[Start GIVEN DATA]

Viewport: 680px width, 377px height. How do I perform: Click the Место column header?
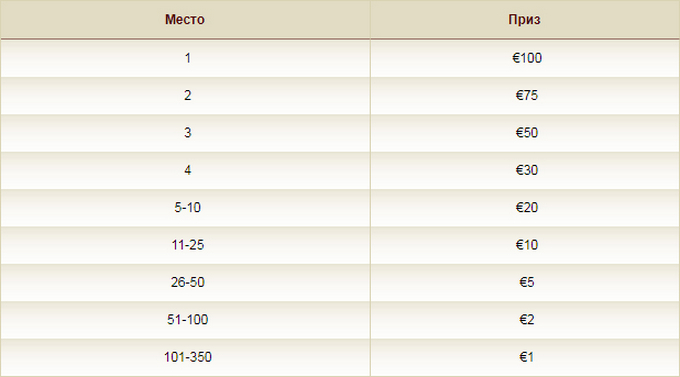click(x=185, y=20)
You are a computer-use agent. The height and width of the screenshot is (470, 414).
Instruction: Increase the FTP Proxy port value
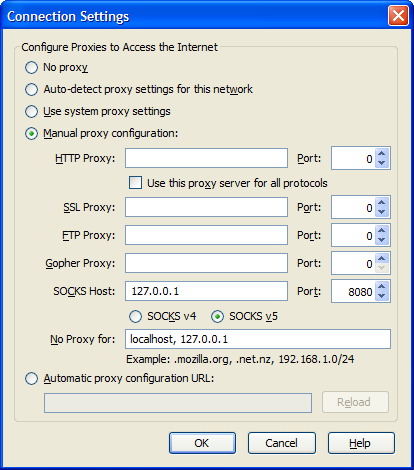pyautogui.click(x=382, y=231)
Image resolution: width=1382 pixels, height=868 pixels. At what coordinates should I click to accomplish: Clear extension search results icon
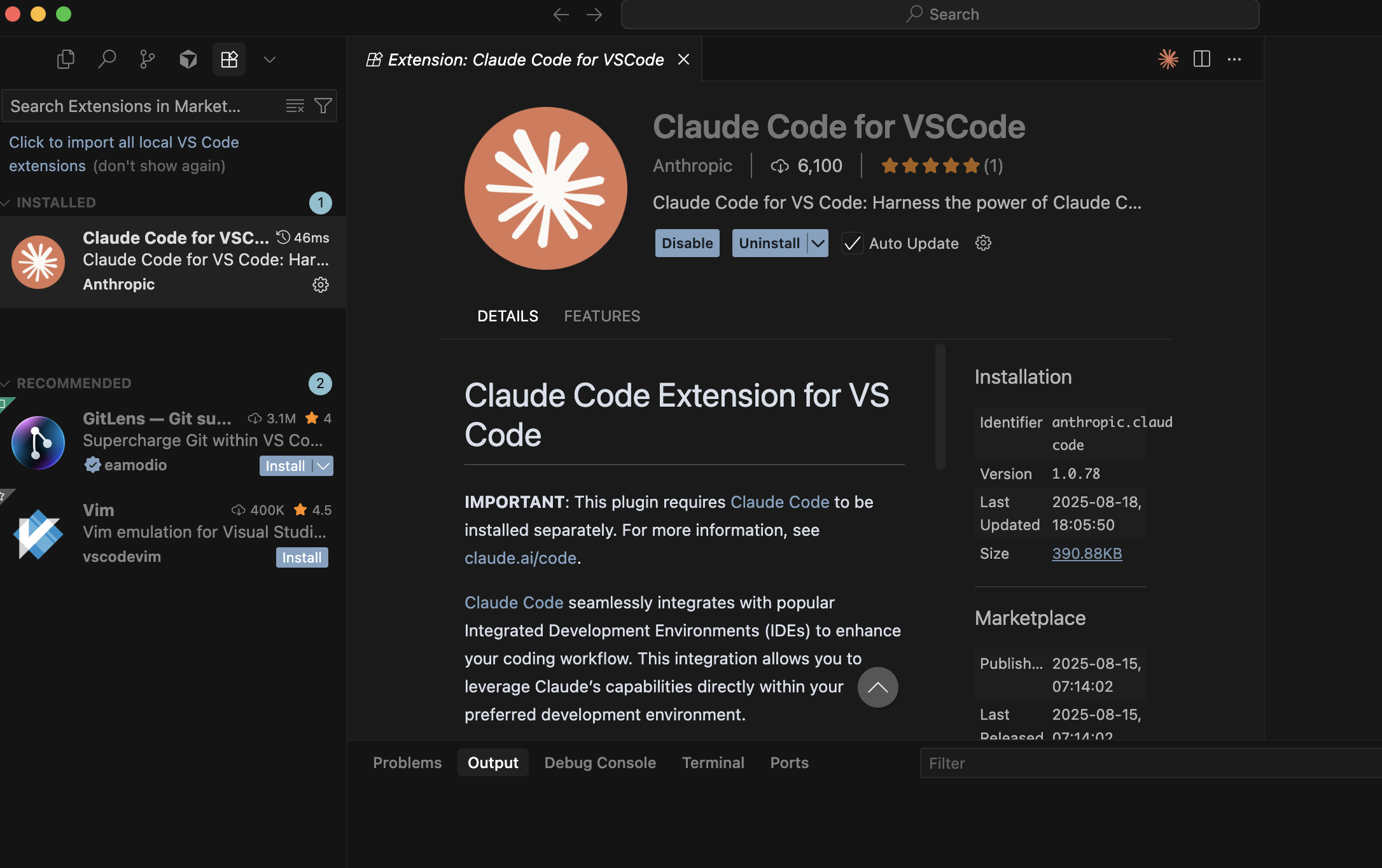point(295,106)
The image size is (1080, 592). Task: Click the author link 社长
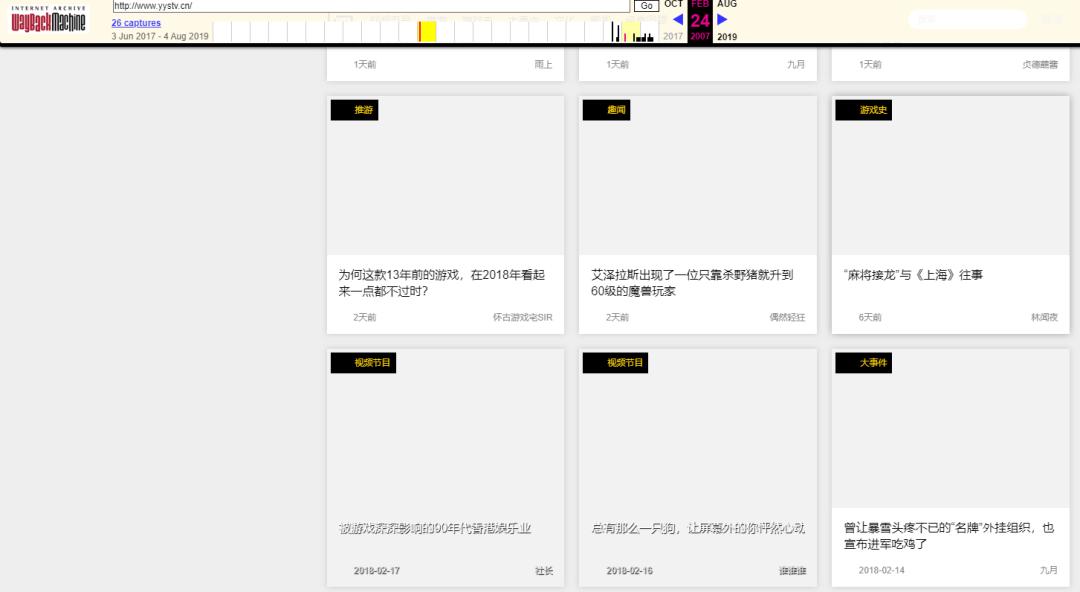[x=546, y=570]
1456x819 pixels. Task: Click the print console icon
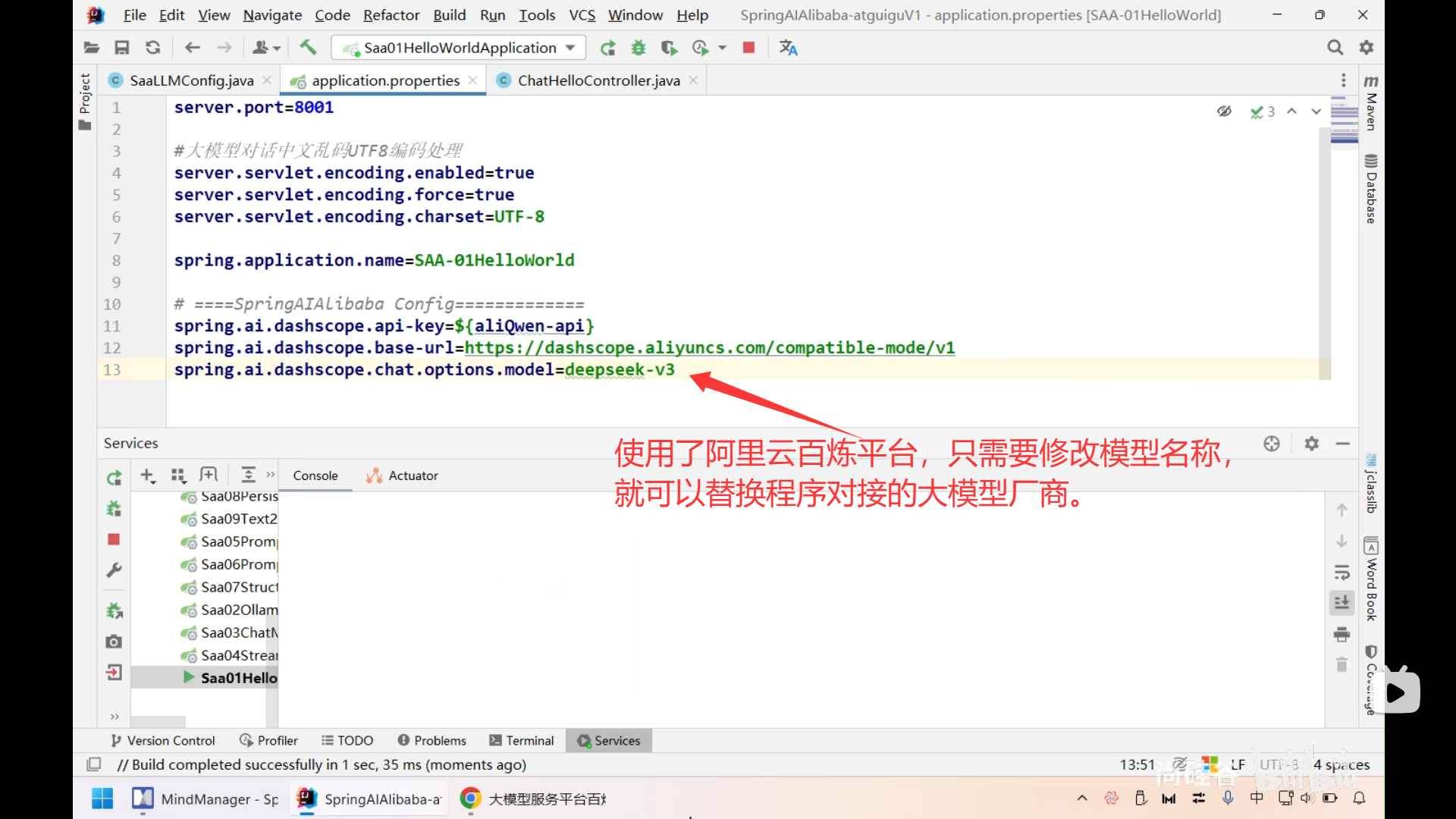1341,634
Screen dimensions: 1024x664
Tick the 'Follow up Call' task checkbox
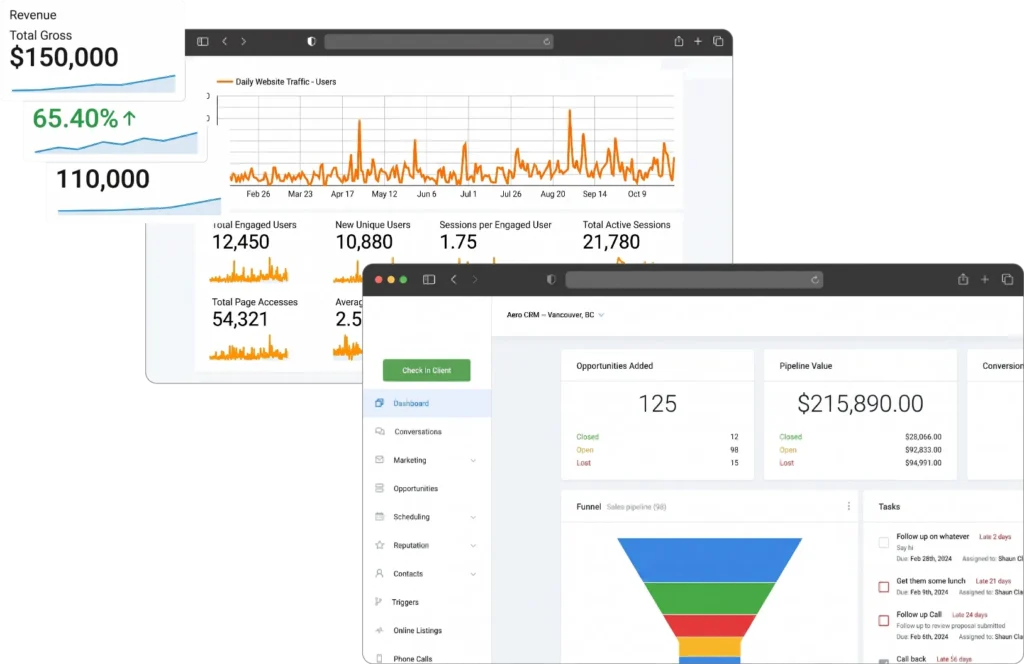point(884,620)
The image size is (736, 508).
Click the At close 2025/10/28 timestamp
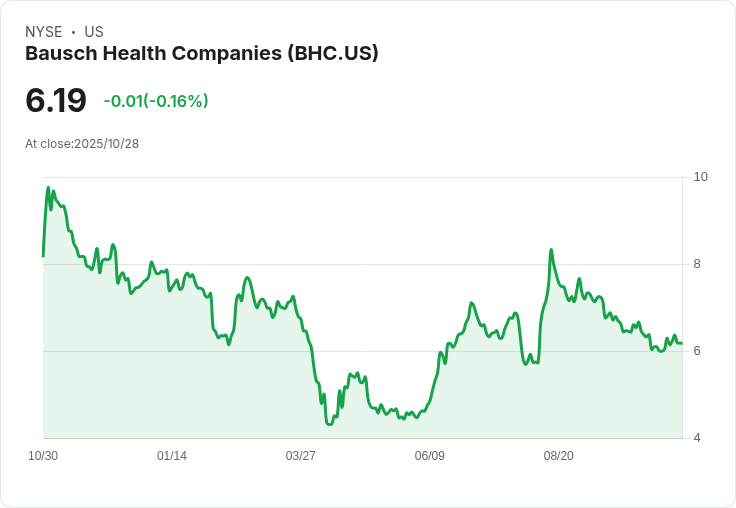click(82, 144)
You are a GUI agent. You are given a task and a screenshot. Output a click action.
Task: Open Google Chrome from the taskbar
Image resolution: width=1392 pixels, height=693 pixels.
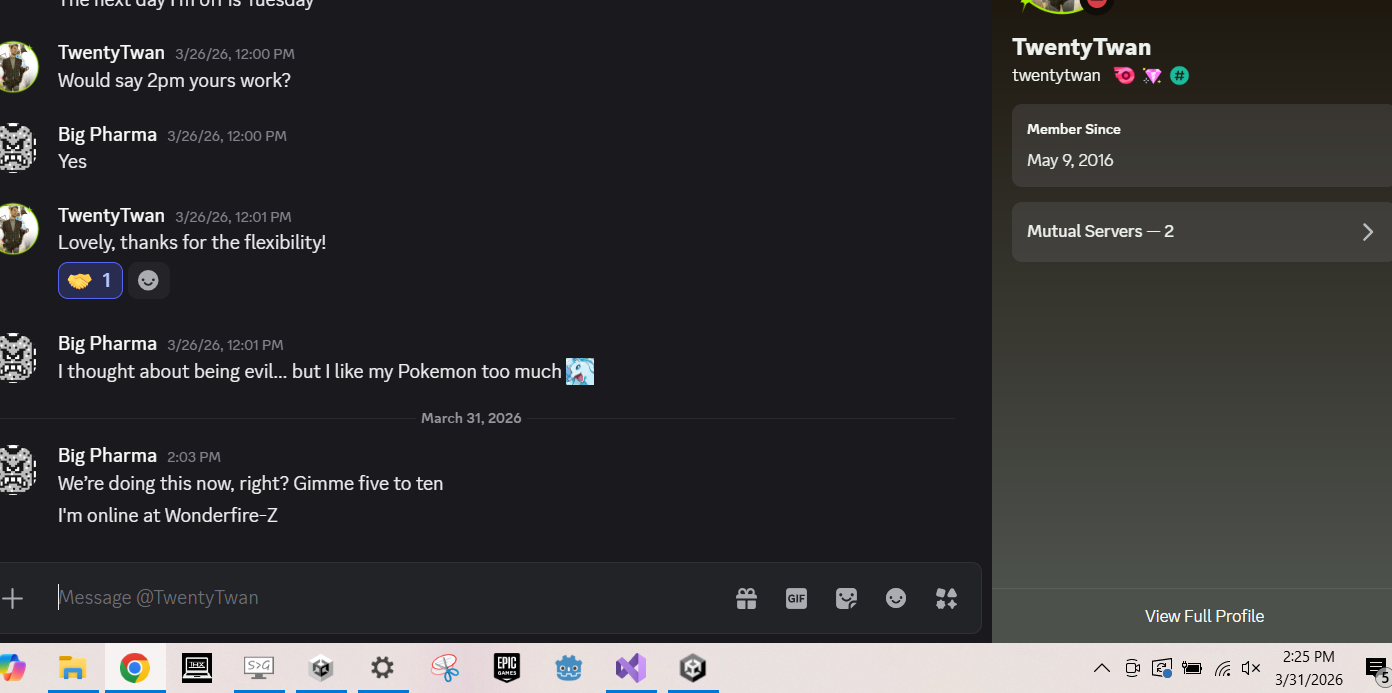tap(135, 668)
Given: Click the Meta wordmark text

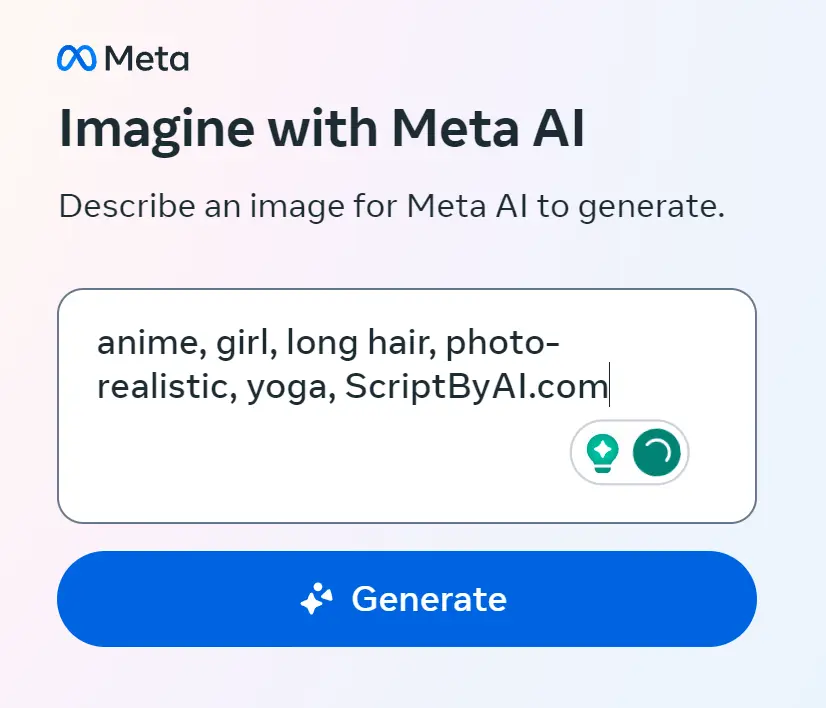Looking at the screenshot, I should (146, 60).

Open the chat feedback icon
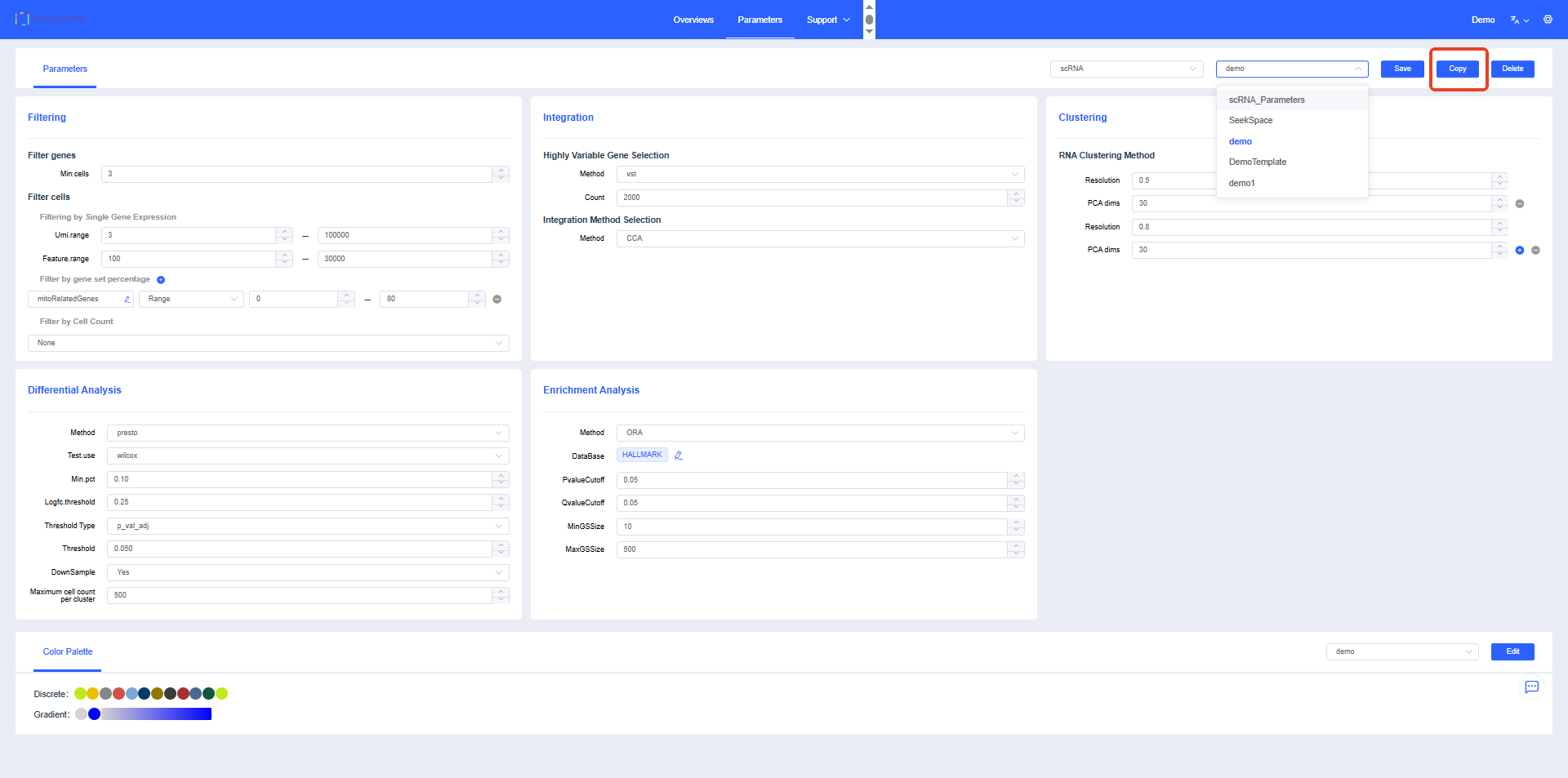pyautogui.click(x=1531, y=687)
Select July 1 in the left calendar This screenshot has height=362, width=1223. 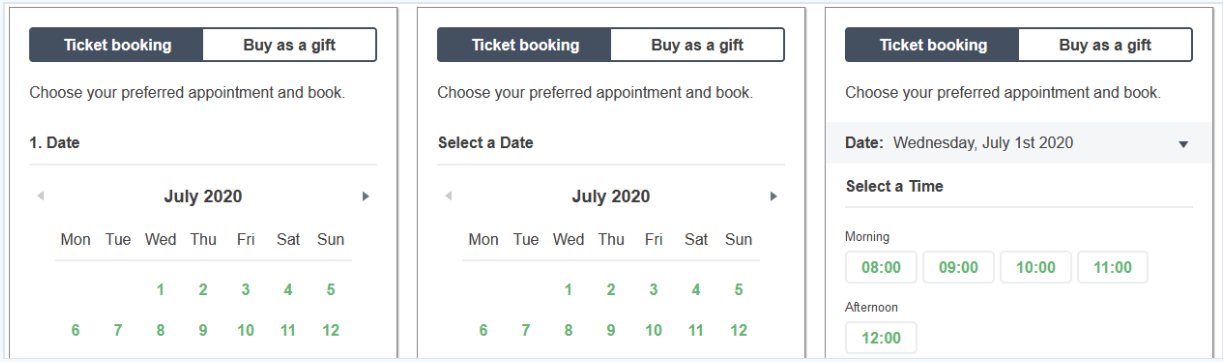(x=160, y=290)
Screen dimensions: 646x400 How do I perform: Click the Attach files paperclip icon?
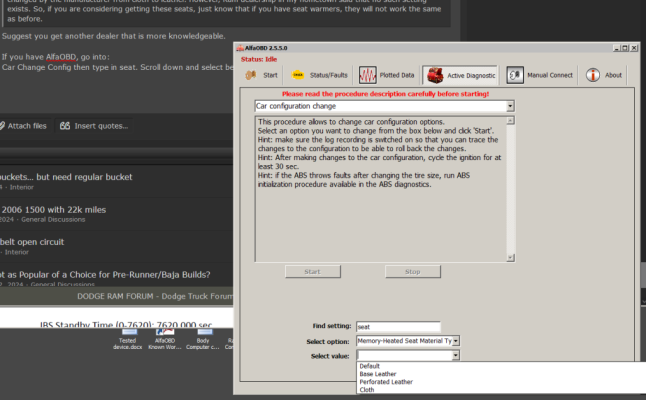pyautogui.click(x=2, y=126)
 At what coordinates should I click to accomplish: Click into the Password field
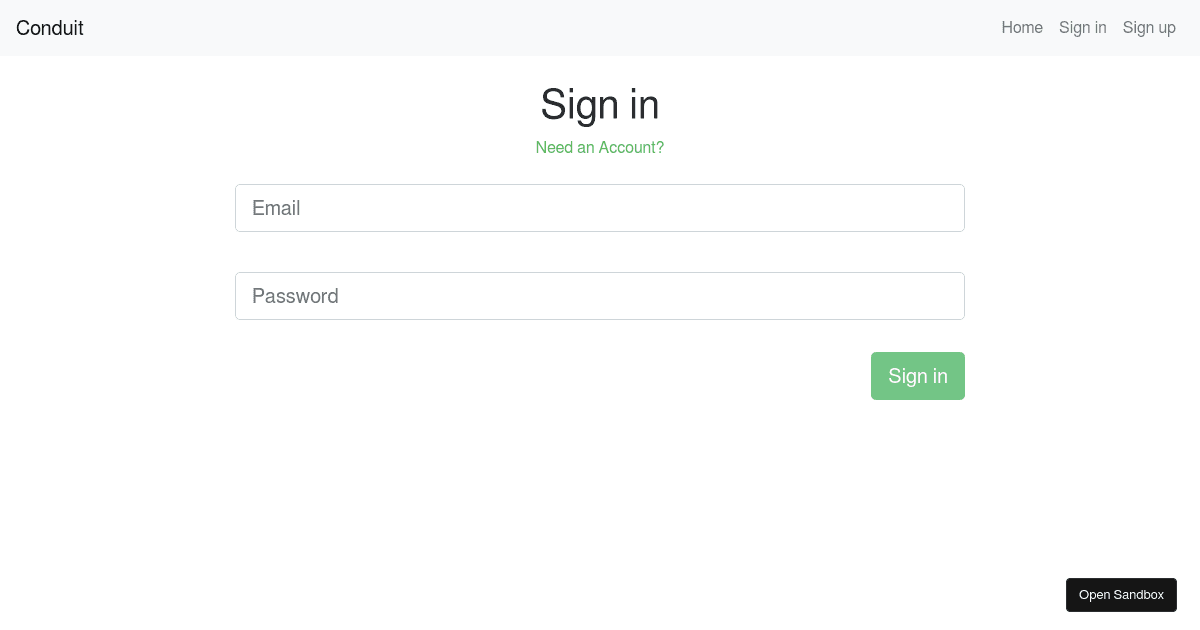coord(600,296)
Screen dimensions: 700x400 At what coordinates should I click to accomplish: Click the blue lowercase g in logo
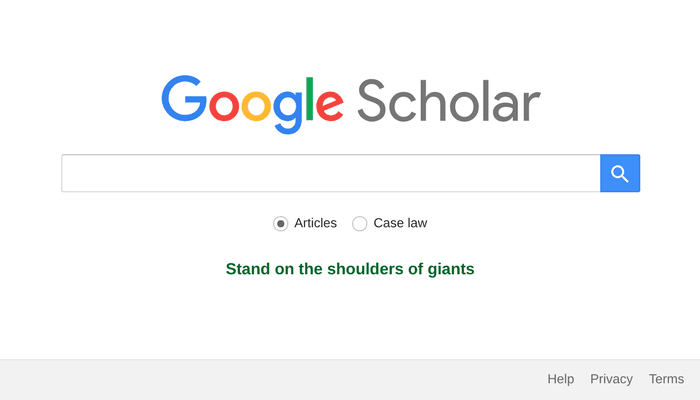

[End GIVEN DATA]

§ YOUR OBJECTIVE:
Starting at the beginning of the records and ending with the line that contains "[x=546, y=570]", lay out those lines as a numbered list. Skip blank lines and omit the pictures.

§ RESULT OF THE EXERCISE:
1. Viewport: 680px width, 377px height. How do I perform: Click the Место column header?
2. click(x=185, y=20)
3. You are a computer-use agent. The height and width of the screenshot is (470, 414).
4. Instruction: Increase the FTP Proxy port value
5. pyautogui.click(x=382, y=231)
6. Image resolution: width=1382 pixels, height=868 pixels. At what coordinates should I click to accomplish: Clear extension search results icon
7. point(295,106)
8. The image size is (1080, 592). Task: Click the author link 社长
9. [x=546, y=570]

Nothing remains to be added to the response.